TASK DESCRIPTION:
In your copy, repeat the records exactly and leave out the pictures.

INFORMATION GIVEN Start Marker

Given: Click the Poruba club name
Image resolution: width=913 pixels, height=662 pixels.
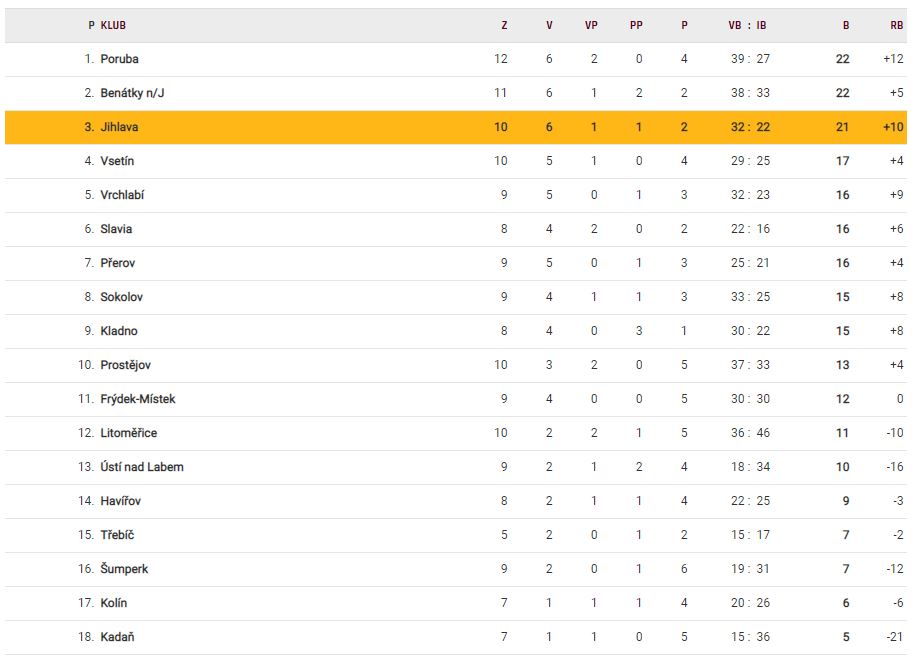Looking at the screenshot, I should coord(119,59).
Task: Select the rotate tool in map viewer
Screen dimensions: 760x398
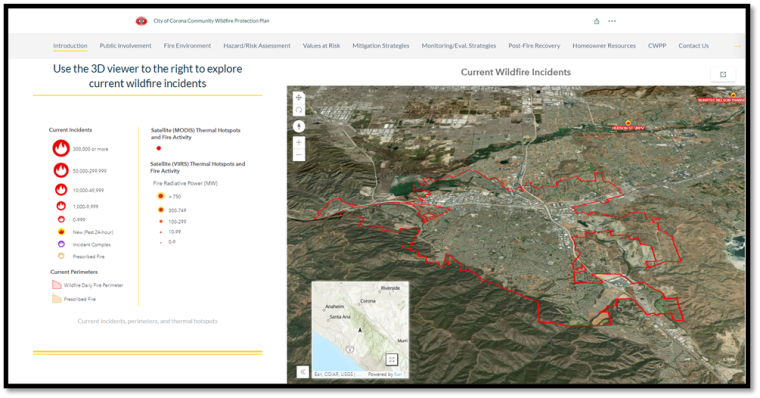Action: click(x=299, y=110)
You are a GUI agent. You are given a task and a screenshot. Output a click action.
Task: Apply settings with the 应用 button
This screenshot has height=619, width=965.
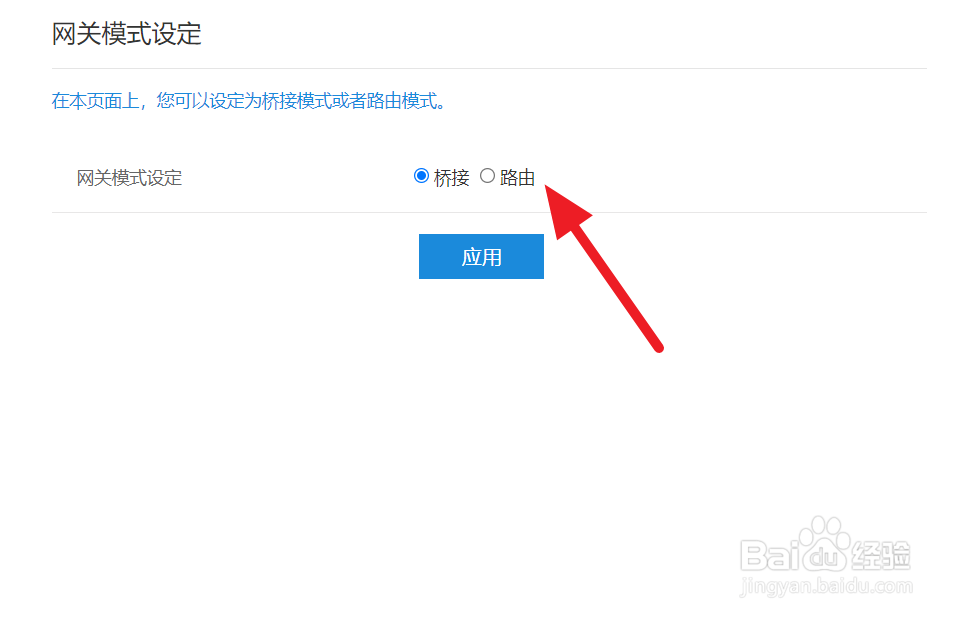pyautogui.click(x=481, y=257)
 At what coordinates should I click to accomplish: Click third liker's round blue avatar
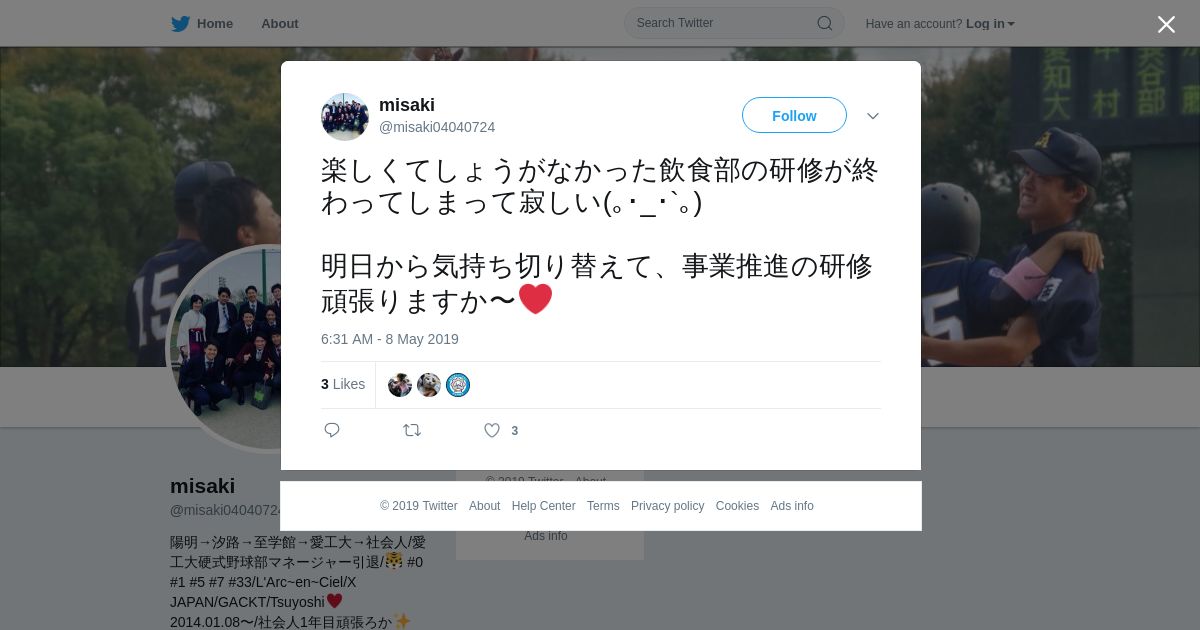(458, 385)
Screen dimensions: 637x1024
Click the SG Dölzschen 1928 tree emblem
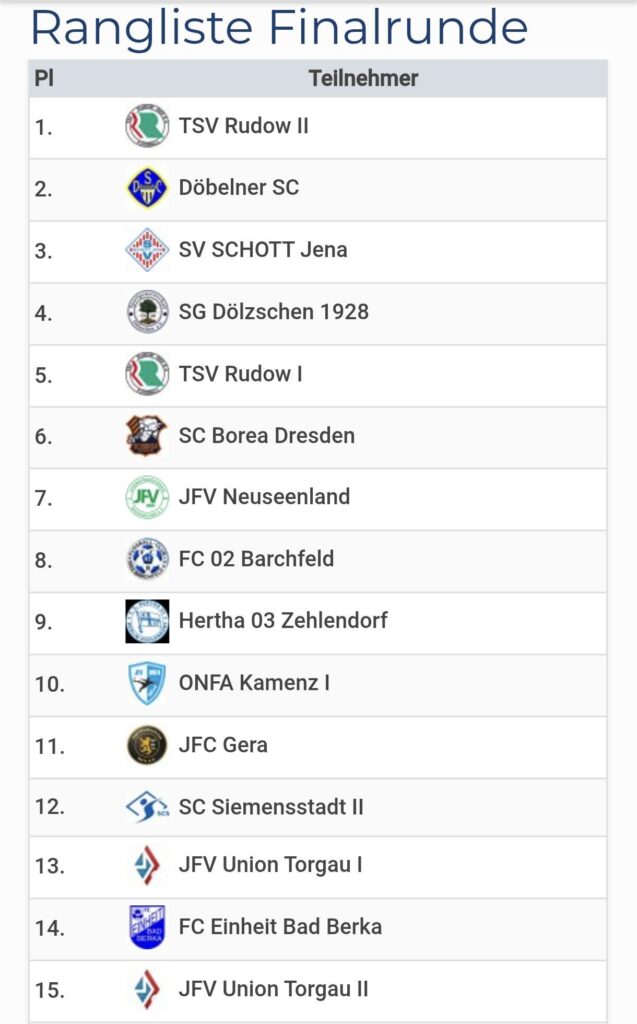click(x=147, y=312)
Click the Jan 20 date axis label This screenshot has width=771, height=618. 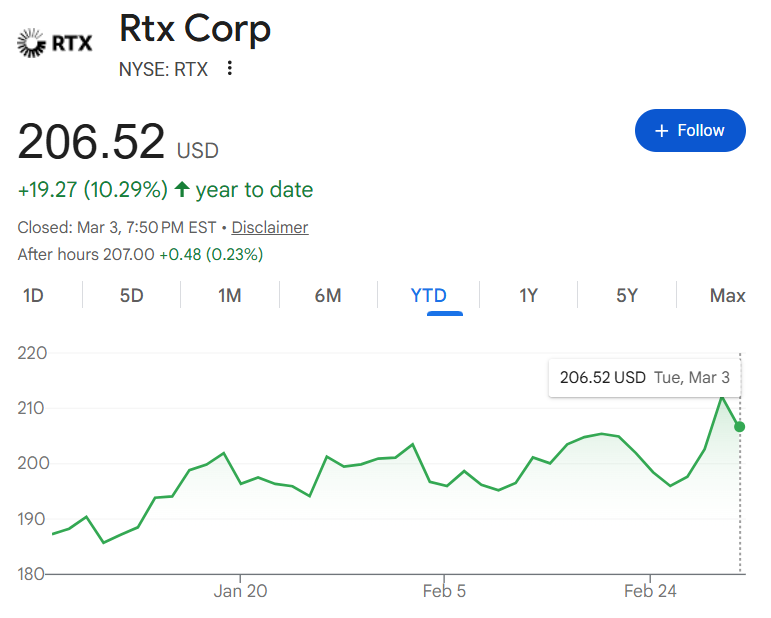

INFORMATION GIVEN End Marker

TASK OUTPUT:
Given: Click the Poruba club name
Image resolution: width=913 pixels, height=662 pixels.
Looking at the screenshot, I should coord(119,59).
Task: Select the rotate tool in map viewer
Screen dimensions: 760x398
Action: click(x=299, y=110)
You are a GUI agent. You are given a task and a screenshot. Output a click action.
Task: Apply settings with the 应用 button
This screenshot has height=619, width=965.
pyautogui.click(x=481, y=257)
 At what coordinates should I click to accomplish: Click third liker's round blue avatar
(458, 385)
Screen dimensions: 637x1024
Click the SG Dölzschen 1928 tree emblem
click(x=147, y=312)
Click the Jan 20 date axis label This screenshot has width=771, height=618. 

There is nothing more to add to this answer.